WHAT IS ASKED → Transcribe every line of the rows below word for word, but leave the pictures out.

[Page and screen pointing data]
+ + + +
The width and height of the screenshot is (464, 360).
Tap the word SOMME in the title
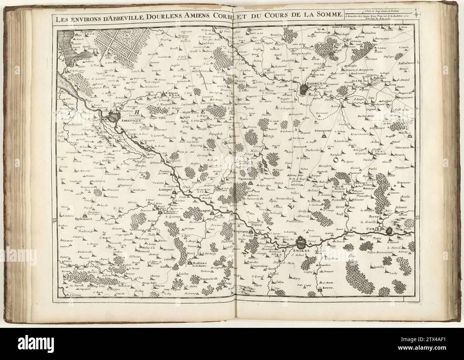(x=330, y=15)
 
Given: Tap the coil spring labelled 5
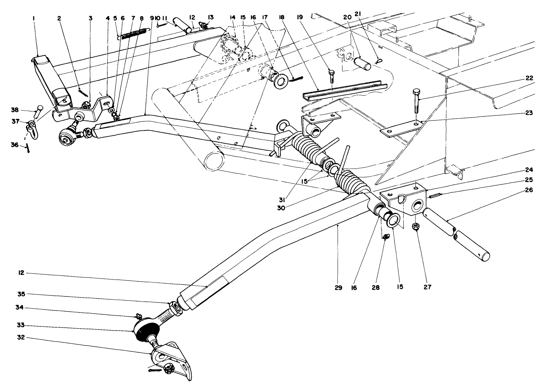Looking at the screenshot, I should coord(134,33).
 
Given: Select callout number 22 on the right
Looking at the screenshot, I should coord(529,78).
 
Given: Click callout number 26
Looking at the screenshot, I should coord(529,190).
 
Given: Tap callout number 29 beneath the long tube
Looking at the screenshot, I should coord(338,288).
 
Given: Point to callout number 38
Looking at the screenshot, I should coord(15,109).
+ + + +
SOLUTION TO THE PROBLEM →
The width and height of the screenshot is (464, 360).
Tap the word SOMME in the title
(x=330, y=15)
 
Given: Tap the coil spring labelled 5
Looking at the screenshot, I should coord(134,33).
 
Given: Select callout number 22 on the right
Looking at the screenshot, I should coord(529,78).
 
Given: Click callout number 26
Looking at the screenshot, I should coord(529,190).
 
Given: Tap callout number 29 beneath the long tube
Looking at the screenshot, I should coord(338,288).
 
Given: Point to callout number 38
Looking at the screenshot, I should coord(15,109).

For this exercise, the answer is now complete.